読解用抜粋 -
***
代々受け継がれてきた家業も、いつかは終わりが来る。だが、できることならば、その「いつか」が自分の代であってほしくない──。これはすべての企業オーナーに通じる想いではないだろうか。
ファミリービジネスの終わりを考える上で、従来の「廃業する」、「売却する」という選択肢に加え、「プロの経営者に経営を任せる」という選択もある。所有と経営の分離というファミリービジネスのあり方は、事業承継に向けた1つの選択肢だ。
目次
2世代目から3世代目承継時に立ちはだかる壁
ファミリービジネスを承継していく上で、もっともハードルが高いのは2世代目から3世代目へ移行する時だという。
創業世代から2世代目(=子どもの世代)への承継時には価値観が共有されていることが多く、その上でお互い支え合っていける関係性が築かれていればなおさら事業承継はスムーズだ。しかし3世代目(=孫の世代)ともなると、そうはいかない。
今、このもっともハードルが高いと言われている3世代目への事業承継に頭を悩ませているファミリービジネスのオーナーは多い。
内部要因として、そもそも後継者がいないという問題がある。または、後継者候補はいるけれども、承継を望んでいないケースもあるだろう。豊かな家庭に育ち、高度な教育を受けてきた3世代目は、ファミリービジネスを継ぐよりもさらに魅力のある就業機会が提供される立場にあるからだ。
その教育や就業機会ゆえに、親世代とは異なる価値観を持っていることもしばしばだ。このように、価値観に多様性が生じたり、コミュニケーションギャップが鮮明になったりするため、創業世代や2世代目とは乖離が生じてしまうのである。
会社を経営できなくなるとき
また、仮に後継者がいて事業承継に意欲的だったとしても、今後ファミリービジネスの経営自体が難しくなってくるという切実な問題もある。
もともと経済が低迷していたところにコロナ禍が追い打ちをかけ、さらにウクライナ侵攻を発端とする世界的な物価高が続いている。このような状況下で、企業オーナーにはこれまで以上に高度な経営能力が求められている。予測不可能なVUCAの時代を生き残るためには、よりアジャイル(機敏)に、事後的に対応する能力が必要だ。
また、国内市場が飽和し、もはや海外に展開するしか生き残る道がないとしたらどうだろう。言葉も文化もわからず、ノウハウや人脈もゼロ。資金調達から為替管理まですべてをこなすには、あまりにも専門性が高すぎる。
***
短い課題 A -
記録のうち、「Task: Click the purple down-arrow icon」を含む行(その行も含む)から記録の末尾までを、空行を除いて番号付きリストに整形してください。

単語と要素の位置データ:
***
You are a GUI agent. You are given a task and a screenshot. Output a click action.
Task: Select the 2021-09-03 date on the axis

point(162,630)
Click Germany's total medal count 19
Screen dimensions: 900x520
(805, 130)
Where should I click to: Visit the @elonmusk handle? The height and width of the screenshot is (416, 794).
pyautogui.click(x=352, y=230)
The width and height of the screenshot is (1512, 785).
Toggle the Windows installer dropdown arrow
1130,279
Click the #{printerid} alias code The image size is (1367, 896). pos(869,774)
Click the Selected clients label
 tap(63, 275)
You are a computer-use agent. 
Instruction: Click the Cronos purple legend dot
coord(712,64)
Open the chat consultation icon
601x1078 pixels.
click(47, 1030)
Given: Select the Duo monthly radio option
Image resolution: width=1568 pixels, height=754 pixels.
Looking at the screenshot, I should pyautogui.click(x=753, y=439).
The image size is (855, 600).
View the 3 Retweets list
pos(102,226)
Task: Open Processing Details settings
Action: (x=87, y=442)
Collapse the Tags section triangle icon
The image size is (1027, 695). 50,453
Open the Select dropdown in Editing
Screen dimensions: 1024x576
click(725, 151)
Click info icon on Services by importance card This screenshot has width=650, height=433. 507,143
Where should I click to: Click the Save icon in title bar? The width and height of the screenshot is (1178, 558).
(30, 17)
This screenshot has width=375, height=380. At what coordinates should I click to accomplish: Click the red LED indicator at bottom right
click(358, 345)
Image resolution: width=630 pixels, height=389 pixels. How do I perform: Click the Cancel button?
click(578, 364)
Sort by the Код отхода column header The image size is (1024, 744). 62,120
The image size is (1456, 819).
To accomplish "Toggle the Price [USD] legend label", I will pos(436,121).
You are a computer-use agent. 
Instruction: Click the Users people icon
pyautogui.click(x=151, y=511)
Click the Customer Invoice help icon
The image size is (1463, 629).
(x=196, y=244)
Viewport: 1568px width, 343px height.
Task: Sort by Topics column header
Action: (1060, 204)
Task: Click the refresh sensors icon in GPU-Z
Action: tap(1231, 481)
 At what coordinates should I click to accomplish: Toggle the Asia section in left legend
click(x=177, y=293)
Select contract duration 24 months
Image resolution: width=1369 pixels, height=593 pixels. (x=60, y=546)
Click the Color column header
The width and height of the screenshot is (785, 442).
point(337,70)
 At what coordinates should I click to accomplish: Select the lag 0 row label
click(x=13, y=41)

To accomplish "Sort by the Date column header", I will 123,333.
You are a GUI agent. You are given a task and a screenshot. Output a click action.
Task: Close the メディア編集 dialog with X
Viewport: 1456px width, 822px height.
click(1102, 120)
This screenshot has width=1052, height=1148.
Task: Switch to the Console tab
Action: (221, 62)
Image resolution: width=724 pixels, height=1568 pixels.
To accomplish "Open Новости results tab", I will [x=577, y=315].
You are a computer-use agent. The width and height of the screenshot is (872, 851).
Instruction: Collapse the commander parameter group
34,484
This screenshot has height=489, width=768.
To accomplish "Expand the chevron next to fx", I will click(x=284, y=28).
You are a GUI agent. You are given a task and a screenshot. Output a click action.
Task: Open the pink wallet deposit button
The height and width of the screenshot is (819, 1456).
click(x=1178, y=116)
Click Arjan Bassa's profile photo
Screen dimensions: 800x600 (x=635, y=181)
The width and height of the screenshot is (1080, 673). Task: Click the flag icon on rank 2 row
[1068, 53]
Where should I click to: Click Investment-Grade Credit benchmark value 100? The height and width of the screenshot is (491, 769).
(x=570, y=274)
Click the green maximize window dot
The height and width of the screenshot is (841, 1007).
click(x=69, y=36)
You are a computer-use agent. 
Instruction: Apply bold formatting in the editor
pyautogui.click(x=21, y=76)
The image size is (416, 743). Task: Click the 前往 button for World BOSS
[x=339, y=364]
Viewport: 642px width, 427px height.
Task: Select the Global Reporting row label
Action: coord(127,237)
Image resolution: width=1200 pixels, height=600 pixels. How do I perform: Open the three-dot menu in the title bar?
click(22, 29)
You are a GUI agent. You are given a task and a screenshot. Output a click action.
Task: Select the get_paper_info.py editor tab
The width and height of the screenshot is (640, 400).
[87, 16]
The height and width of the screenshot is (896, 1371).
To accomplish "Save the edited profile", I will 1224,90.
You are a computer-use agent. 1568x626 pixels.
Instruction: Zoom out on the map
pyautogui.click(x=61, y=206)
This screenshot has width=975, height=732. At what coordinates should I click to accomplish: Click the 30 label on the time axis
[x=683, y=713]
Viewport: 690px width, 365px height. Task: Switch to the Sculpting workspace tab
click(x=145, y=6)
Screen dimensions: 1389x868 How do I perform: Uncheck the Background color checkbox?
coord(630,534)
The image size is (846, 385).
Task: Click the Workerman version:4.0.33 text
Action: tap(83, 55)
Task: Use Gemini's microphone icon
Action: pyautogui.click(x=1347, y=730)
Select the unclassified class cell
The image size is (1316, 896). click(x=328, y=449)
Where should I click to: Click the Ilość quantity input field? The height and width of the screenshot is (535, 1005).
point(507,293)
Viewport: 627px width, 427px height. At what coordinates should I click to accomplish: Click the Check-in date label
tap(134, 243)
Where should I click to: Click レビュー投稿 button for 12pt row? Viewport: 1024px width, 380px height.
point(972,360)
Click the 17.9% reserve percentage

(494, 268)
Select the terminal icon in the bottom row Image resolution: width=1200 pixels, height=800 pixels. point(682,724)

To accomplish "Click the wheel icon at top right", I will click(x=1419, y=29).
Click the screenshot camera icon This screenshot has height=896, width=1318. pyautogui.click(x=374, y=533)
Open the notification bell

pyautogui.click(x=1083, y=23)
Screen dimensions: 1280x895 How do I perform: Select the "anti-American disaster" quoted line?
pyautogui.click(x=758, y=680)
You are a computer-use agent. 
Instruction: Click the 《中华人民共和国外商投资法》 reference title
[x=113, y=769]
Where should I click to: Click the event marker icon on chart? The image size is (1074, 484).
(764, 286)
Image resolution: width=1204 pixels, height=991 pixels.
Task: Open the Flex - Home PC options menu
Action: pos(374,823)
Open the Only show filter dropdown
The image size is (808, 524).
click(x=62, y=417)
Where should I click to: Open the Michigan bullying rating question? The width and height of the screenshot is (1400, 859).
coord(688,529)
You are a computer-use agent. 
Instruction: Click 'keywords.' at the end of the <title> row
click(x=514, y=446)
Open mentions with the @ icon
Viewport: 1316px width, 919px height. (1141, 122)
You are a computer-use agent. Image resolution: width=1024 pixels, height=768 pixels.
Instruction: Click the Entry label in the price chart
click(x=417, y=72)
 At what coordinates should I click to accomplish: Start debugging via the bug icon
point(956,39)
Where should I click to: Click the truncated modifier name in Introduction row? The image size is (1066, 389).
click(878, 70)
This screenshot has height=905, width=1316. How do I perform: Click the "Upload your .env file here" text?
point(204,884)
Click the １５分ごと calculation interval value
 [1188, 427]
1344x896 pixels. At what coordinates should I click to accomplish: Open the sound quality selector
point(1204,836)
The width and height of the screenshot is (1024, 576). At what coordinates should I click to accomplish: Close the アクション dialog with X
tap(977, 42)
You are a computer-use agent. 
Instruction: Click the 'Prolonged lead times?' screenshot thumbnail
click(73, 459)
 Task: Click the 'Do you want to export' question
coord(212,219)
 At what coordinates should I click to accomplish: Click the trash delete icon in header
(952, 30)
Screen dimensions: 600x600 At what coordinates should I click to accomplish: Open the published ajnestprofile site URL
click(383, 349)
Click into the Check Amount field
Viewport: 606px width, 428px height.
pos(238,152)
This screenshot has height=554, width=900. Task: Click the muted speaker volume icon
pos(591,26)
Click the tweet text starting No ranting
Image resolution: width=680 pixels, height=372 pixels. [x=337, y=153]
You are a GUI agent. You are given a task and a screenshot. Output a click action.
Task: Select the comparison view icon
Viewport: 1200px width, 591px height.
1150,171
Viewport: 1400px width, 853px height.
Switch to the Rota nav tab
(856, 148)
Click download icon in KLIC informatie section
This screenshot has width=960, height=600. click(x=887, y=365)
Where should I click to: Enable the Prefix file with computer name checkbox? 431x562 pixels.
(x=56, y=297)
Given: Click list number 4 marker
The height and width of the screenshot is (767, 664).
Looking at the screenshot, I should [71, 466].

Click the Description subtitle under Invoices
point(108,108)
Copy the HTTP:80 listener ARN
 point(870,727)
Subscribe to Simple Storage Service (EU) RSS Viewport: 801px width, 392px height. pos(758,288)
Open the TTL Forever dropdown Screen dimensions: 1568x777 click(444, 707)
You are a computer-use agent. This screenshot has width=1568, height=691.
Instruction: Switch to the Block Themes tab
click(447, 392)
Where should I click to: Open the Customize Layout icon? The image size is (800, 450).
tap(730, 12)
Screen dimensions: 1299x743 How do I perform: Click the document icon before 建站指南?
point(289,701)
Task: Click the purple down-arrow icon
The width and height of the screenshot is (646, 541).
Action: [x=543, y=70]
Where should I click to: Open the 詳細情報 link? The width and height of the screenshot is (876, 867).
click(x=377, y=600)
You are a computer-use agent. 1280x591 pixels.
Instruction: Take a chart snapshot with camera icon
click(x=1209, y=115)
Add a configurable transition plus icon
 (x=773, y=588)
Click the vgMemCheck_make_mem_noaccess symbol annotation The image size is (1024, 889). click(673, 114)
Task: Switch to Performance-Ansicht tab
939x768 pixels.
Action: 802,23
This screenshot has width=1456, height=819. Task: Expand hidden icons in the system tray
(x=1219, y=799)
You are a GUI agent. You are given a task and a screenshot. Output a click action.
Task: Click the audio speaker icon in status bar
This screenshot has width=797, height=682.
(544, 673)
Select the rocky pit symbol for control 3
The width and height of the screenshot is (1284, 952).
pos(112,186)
***
短い課題 B -
ファミリービジネスの事業承継を扱った文章を、途切れたところから書き継いでください。

想定解答 A -
1. Task: Click the purple down-arrow icon
2. The width and height of the screenshot is (646, 541).
3. Action: [x=543, y=70]
4. Where should I click to: Open the 詳細情報 link? The width and height of the screenshot is (876, 867).
5. click(x=377, y=600)
6. You are a computer-use agent. 1280x591 pixels.
7. Instruction: Take a chart snapshot with camera icon
8. click(x=1209, y=115)
9. Add a configurable transition plus icon
10.  (x=773, y=588)
11. Click the vgMemCheck_make_mem_noaccess symbol annotation The image size is (1024, 889). click(673, 114)
12. Task: Switch to Performance-Ansicht tab
13. 939x768 pixels.
14. Action: 802,23
15. This screenshot has width=1456, height=819. Task: Expand hidden icons in the system tray
16. (x=1219, y=799)
17. You are a GUI agent. You are given a task and a screenshot. Output a click action.
18. Task: Click the audio speaker icon in status bar
19. This screenshot has width=797, height=682.
20. (544, 673)
21. Select the rocky pit symbol for control 3
22. The width and height of the screenshot is (1284, 952).
23. pos(112,186)

想定解答 B -
このように、経営の高度化ニーズに一族内の人材が対応しきれなくなるという問題も、ファミリービジネスの承継をより困難なものにしている。
これらの諸問題に向き合わないまま強引に事業承継をやってしまおうとすると、あえて非常に厳しい言い方をしてしまえば、ファミリービジネスのオーナー自身が自社の成長の制約要因になってしまう──つまり、足枷になってしまう恐れがある。
事業承継の価値を見極める
もし事業を経営し続けることが関係者すべての破綻に繋がってしまうのだとしたら、承継を諦めるという選択肢も視野に入れなければならない。すなわち、もはや事業のベストオーナーでなくなったら、事業の売却も検討すべきだということだ。
しかし、安易な売却をしないように、選択肢の幅を広げることはとても重要だ。企業オーナーとして自分の事業の価値を見極める方法として、ファミリービジネスのあり方を俯瞰する「ライフサイクル論」という考え方が効果的だ。
ファミリービジネスを持つ一族のライフサイクル論
フェーズ1は事業の所有と経営執行が一致しているパターンで、こちらが伝統的だ。そして今後増えてくると予測されるのが、フェーズ2における所有と経営が分離しているパターンである。
これまで、ファミリービジネスとはすなわちフェーズ1であると考えられてきた。言い換えてみれば、ファミリービジネスにおいて所有と経営の分離というのは事実上オプションではないと考えられてきたのだ。そのために、フェーズ1が成り立たなくなった時点で、売却するか廃業するか、どちらかの選択肢しか考慮されてこなかった。
フェーズ2における所有と経営執行の分離とは、一族の外から有能な経営者を迎え入れ、ファミリービジネスの経営を任せることを意味している。
「売却」という選択肢
では、事業の売却を進めた場合、ファミリービジネスを持つ一族にどのような可能性が待ち受けているのだろうか。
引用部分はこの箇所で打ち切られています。